Iran does not yet have nuclear weapons as assessed. However, it continues to pursue uranium enrichment and the construction of a heavy water research reactor, both of which have military potential, in defiance of UN Security Council resolutions. We share the very serious concerns of the International Atomic Energy Agency about Iran not having adequately explained evidence of possible military dimensions to its nuclear programme. We will therefore respond accordingly.
I thank my right hon. Friend for that reply, but in the light of recent comments by Meir Dagan, who recently retired as the head of Mossad, about Iran’s first nuclear weapon possibly being ready by the middle of this decade, will he make a statement on how the Government intend to proceed in their approach to Iran’s nuclear programme?
My hon. Friend raises perhaps one of the most important questions at the present time, which is: how do we assess Iran’s intentions and how do we assess the time scale? Despite his long experience, I think that Mr Dagan was wrong to insinuate that we should always look at the more optimistic end of the spectrum. We know from experience, not least from what happened in North Korea, that the international community can be caught out assuming that things are rosier than they actually are. We should therefore be clear that it is entirely possible that Iran may be on the 2012 end of that spectrum, and act in accordance with that warning.
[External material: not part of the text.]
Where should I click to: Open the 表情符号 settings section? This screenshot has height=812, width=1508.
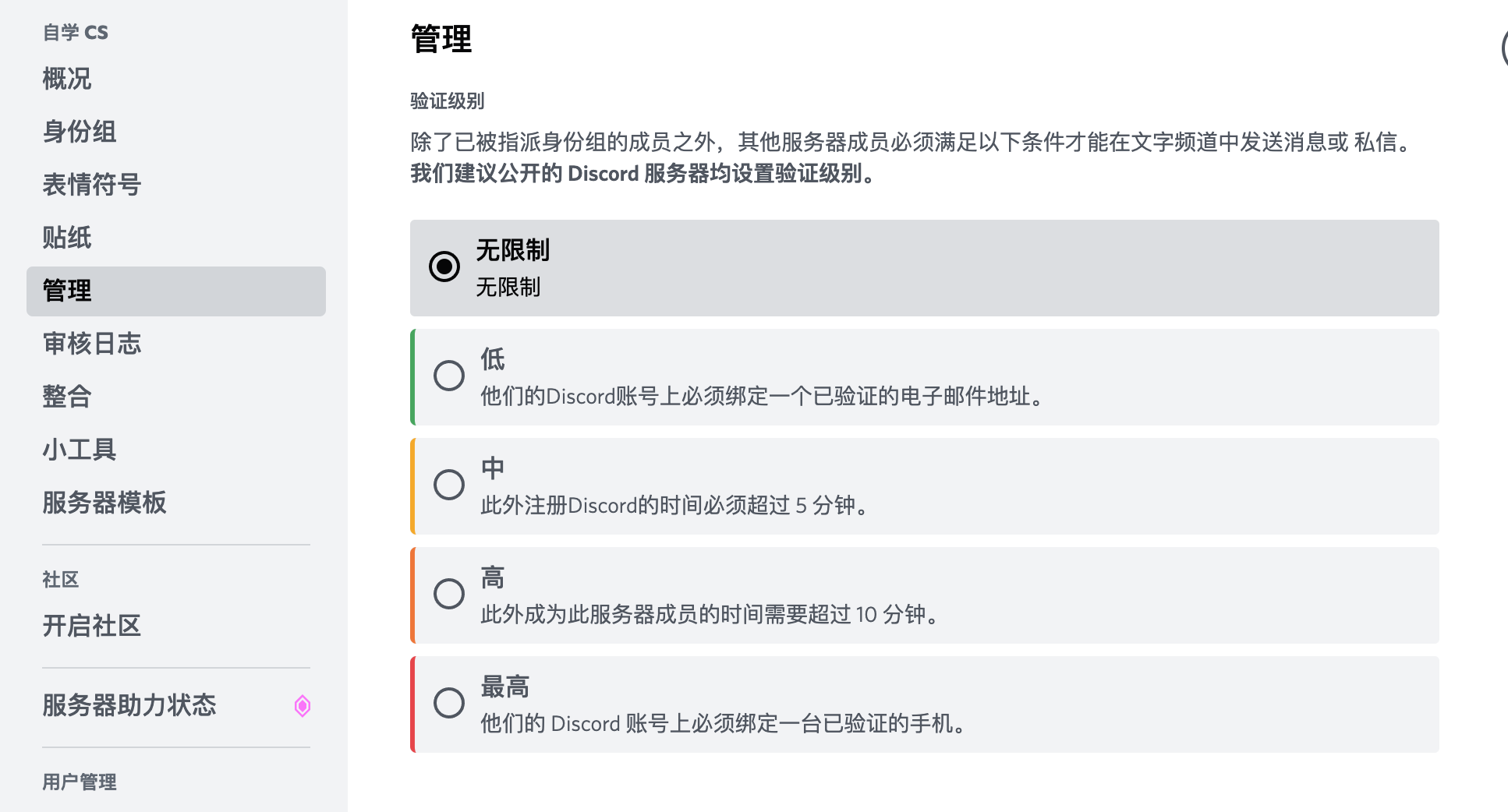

May I invite the Secretary of State to read the article in the current edition of International Affairs by Professor Nigel Biggar, the regius professor of moral and pastoral theology at Oxford? He argues that
“one lesson that we should not learn from Iraq is never again to violate the letter of international law and intervene militarily in a sovereign state without Security Council authorization. The law’s authority can be undermined as much by the UN’s failure to enforce it, as by states taking it into their own hands.”
The one thing that might be worse than action against Iran is Iran possessing a nuclear weapon.
The right hon. Gentleman makes a useful point. With the United Nations having made the assessment that it has, it is clear that we have a moral obligation to carry forward the actions outlined, not least the economic sanctions, which are now beginning to have an effect. For Iran to have a nuclear weapon would be the worst of all possible options for global security, not least because it is likely to usher in not only the end of non-proliferation but a nuclear arms race in the world’s most unstable region.
What sort of signal does it send to Iran and other hostile would-be proliferators that our nuclear deterrent could be put at ransom in the event of another hung Parliament, as a result of our not having signed the key contracts and the hostility towards the replacement of Trident evinced by the Liberal Democrats?
The Government remain committed, including in the coalition agreement, to the renewal of our nuclear deterrent. As I am sure my hon. Friend would expect, I will be campaigning to ensure that the next Parliament is not a hung Parliament, but one in which we have a minority—[Interruption]—a majority Conservative Government.
There is always a need to maintain the dialogue, if only to make it clear to Iran that there is no weakening in the position of the international community. It is also essential that, as well as just talking, real measures are taken. If we are serious about the Iran issue, we need to look at it this way. It is a binary question: Iran will either become a nuclear weapons state or it will not. If we are intent on the latter course, the international community needs to act as well as speak. At the present time, that primarily means ensuring that the financial sanctions, which are having an effect on the regime in Tehran, are fully implemented and that no domestic considerations are put ahead of international security and well-being.